At the heart of the PlayStation 3 is the Cell chip, developed for use by Sony, Toshiba, and IBM. The chip is based on IBM’s Power PC architecture and will have seven cores, each running at 3.2GHz, to give the chip a total performance of 218GFlops. Running alongside the Cell will be a graphics processor developed by NVidia that is capable of handling full high-definition 1080p images and boasts performance of 1.8TFlops. Together, the two chips are about double the performance than that claimed by Microsoft for the Xbox 360. The processors will be backed up by 256MB of XDR memory running at 3.2GHz and 256MB of GDDR3 graphics memory.

PlayStation 3 will include three ethernet ports, 802.11b/g wireless LAN and Bluetooth. In addition, there are six USB 2.0 interfaces and card slots for Memory Stick, Secure Digital, and Compact Flash (CF) memory cards. The console also includes a slot for a removable 2.5-inch hard-disk drive. For game-designers, the PlayStation 3 will likely be a massive improvement. In addition to the extra performance offered by the new chips, the PlayStation 3 will also be capable of high definition output up to 1,080 lines in progressive scan, which is the highest image quality of several signal types generally grouped as high-definition signals. Sony has said that developing for the PS3 will be more cost-effective at launch than it was to develop for the PS2 when it launched. The console will also double as a player for high-definition movies on Blu-ray Disc.

Meanwhile, Microsoft has intimated that the Xbox 360 could form the centerpiece of a digital, connected home. System specs bear out that contention. Powered by a custom-made IBM PowerPC-based three-core chip running at 3.2GHz, and supported by 512MB of GDDR3 RAM,
the new Xbox offers 1TFlop of power. Graphics are powered by an ATI GPU running at 500 MHz, with 10MB of embedded DRAM.

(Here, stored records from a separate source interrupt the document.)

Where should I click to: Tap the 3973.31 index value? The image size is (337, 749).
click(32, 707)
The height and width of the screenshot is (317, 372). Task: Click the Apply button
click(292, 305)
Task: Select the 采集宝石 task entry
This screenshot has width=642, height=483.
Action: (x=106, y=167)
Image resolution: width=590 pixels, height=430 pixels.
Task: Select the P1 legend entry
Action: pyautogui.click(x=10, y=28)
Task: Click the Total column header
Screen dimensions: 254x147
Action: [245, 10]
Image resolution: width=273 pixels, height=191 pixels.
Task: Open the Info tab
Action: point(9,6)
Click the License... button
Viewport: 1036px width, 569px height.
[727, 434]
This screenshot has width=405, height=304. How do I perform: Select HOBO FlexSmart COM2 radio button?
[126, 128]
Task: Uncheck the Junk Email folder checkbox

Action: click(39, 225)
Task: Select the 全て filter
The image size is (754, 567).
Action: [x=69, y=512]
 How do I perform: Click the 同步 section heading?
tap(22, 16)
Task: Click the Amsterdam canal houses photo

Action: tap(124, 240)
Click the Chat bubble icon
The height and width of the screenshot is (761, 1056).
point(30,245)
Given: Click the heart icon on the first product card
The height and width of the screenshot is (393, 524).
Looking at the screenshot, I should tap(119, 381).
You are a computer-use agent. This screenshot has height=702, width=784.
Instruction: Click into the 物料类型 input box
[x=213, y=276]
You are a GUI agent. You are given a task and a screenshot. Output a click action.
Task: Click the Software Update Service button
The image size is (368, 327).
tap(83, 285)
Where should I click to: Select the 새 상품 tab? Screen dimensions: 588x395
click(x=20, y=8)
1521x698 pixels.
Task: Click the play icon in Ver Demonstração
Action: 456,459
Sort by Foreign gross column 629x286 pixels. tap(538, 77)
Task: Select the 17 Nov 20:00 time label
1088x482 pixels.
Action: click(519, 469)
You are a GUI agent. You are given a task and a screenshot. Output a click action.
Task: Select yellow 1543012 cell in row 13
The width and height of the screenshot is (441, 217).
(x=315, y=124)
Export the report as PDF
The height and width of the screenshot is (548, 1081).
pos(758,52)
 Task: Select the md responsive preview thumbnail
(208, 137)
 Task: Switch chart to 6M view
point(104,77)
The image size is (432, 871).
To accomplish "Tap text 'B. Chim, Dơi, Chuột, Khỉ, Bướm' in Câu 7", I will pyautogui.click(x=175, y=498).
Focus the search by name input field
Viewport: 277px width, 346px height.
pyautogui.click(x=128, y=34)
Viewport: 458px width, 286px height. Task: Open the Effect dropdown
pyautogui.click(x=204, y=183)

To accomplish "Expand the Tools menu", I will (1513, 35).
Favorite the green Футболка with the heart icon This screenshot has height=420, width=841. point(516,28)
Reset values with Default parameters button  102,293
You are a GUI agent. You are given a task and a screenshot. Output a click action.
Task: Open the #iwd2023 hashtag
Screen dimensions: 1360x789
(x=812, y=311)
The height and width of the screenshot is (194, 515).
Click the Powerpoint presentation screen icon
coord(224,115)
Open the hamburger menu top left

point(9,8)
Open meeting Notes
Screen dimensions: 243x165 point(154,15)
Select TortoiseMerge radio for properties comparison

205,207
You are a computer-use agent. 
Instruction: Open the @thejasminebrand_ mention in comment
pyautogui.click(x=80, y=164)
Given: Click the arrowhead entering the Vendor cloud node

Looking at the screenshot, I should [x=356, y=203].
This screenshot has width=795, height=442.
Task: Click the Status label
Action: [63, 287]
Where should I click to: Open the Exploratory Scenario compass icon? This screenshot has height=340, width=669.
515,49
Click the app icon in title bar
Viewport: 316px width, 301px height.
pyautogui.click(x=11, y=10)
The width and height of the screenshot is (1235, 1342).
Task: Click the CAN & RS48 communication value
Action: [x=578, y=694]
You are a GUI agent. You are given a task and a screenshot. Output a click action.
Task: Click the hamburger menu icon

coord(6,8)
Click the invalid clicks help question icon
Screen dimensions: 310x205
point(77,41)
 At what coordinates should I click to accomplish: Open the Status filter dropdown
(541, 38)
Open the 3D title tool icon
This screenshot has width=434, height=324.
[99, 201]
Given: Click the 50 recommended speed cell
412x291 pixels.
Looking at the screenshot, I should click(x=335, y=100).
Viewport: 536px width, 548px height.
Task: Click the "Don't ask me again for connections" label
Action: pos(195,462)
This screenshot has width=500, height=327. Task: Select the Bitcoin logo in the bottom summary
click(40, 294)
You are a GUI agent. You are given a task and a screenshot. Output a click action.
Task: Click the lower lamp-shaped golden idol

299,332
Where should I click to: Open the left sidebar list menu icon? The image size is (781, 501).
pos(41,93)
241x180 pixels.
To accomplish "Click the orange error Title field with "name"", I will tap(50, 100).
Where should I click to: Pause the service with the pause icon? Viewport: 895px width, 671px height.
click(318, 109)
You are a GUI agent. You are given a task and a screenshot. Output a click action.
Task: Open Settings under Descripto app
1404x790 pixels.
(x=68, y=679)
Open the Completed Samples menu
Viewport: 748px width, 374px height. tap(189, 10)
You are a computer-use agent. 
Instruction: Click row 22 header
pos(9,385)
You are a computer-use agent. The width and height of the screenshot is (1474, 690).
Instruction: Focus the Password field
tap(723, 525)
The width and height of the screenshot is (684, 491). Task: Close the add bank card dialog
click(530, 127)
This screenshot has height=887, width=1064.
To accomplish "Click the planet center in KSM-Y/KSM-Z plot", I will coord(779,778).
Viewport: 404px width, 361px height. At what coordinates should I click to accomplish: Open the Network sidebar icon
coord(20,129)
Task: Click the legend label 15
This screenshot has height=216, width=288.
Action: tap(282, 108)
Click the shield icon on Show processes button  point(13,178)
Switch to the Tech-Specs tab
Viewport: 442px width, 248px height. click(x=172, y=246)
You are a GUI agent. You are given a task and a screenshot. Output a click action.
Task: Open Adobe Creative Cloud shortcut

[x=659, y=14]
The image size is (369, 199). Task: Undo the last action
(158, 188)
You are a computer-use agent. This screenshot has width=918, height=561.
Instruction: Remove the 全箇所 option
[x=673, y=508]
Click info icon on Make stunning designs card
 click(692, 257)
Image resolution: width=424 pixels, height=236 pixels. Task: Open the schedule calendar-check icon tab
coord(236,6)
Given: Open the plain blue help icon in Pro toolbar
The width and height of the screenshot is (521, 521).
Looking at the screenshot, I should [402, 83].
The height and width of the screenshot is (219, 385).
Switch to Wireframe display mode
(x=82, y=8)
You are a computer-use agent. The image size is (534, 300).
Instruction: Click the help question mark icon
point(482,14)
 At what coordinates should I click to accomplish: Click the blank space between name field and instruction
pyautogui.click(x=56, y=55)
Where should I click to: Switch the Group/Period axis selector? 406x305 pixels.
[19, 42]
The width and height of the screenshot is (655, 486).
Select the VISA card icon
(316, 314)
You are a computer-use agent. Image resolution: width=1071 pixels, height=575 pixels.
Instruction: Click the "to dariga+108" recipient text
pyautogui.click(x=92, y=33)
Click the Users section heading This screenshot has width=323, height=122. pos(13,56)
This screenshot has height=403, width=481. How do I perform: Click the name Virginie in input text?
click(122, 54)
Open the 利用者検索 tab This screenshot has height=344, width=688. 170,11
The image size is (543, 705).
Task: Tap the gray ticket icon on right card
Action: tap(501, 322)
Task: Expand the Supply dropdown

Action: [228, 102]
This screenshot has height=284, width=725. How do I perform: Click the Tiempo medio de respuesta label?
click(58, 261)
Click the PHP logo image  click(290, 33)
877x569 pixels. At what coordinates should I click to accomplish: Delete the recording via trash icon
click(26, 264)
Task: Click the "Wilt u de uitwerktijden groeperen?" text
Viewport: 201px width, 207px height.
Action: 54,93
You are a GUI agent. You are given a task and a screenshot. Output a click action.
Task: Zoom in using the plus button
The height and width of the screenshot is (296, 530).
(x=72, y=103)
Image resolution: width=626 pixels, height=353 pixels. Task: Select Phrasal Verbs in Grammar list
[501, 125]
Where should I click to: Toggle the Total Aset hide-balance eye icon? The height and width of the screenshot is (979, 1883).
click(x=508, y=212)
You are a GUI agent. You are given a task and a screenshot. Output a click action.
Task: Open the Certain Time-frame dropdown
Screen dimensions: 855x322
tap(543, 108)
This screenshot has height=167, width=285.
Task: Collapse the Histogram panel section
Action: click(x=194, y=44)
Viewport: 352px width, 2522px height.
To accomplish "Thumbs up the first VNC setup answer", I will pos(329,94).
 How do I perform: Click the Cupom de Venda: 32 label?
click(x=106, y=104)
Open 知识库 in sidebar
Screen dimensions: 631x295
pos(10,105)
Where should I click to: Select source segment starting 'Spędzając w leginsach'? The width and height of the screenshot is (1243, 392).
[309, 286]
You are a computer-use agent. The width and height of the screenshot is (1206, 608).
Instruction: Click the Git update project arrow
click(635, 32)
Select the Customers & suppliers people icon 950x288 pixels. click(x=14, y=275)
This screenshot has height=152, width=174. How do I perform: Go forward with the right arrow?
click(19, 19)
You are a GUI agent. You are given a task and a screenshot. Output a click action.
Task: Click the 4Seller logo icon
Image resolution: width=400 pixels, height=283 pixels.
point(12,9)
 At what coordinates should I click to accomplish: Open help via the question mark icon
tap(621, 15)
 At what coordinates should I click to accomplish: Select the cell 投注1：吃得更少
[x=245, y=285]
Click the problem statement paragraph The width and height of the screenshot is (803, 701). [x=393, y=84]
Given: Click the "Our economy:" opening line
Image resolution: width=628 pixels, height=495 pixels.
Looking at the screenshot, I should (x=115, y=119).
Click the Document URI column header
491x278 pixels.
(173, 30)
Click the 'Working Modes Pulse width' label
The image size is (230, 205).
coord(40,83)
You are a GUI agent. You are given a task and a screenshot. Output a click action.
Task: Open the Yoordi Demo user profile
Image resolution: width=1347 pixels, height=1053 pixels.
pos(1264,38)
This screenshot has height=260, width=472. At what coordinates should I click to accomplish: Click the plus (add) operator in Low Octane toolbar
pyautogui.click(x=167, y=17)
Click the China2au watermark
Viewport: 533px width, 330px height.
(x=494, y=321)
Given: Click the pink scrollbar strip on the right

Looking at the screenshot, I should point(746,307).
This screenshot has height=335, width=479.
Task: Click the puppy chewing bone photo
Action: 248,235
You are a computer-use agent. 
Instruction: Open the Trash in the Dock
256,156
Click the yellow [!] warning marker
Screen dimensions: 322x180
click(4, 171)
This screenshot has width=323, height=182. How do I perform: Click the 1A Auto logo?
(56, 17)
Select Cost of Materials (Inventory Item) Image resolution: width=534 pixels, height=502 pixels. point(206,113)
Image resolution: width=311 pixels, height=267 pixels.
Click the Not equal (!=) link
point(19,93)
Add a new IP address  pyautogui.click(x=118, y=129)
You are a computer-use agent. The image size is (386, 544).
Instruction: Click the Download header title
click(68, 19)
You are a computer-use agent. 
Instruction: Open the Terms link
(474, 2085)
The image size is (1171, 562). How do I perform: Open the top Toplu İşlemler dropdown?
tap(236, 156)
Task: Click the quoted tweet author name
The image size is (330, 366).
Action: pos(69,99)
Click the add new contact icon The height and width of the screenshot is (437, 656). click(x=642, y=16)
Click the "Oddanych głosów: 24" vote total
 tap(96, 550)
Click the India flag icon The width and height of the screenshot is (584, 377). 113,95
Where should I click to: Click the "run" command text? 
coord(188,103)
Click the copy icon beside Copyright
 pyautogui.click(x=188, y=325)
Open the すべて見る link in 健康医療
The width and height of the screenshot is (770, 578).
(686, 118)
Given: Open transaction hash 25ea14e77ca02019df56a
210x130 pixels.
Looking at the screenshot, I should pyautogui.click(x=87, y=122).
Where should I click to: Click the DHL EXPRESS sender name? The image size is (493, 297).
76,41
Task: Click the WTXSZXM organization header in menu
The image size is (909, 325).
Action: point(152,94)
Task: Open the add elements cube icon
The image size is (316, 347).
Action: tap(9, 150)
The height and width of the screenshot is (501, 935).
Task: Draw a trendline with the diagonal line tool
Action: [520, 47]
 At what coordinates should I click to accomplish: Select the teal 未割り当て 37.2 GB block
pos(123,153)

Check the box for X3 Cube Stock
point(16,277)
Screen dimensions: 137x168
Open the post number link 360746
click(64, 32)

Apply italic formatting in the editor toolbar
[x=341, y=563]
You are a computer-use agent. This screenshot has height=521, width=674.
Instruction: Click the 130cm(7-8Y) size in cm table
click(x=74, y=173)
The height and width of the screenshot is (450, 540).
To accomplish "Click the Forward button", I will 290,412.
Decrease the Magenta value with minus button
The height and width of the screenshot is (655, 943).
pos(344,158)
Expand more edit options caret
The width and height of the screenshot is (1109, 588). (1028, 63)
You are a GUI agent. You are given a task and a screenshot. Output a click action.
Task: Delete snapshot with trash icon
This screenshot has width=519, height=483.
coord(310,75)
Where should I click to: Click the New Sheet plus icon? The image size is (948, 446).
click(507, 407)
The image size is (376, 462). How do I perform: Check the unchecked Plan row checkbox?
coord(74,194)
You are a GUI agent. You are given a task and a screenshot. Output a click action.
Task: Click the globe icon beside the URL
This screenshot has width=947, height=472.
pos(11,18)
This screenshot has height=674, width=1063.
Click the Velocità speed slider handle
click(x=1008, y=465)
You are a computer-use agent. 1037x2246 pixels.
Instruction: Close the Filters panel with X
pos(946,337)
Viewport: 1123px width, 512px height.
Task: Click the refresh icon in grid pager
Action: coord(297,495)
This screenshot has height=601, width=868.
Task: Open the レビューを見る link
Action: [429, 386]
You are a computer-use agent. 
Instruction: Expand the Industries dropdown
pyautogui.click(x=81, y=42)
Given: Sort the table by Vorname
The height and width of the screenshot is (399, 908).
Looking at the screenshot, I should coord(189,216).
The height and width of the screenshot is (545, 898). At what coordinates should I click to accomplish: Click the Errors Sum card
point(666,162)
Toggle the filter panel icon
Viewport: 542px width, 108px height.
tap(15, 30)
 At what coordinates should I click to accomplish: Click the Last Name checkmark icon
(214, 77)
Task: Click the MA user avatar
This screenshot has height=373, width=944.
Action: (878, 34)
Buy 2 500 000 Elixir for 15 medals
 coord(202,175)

The unit will ship with a 12x dual-layer DVDROM drive, three USB 2.0 ports, two memory unit slots, and support for four wireless game controllers. It supports progressive-scan DVD movies and a slew of DVD and CD formats, with output at 1080i. For networking, the Xbox 360
includes a built-in ethernet port and support for 802.11a, b, and g flavours of Wi-Fi. Microsoft also sought to woo games studios, with it pledging the Xbox 360 will be easier to develop for.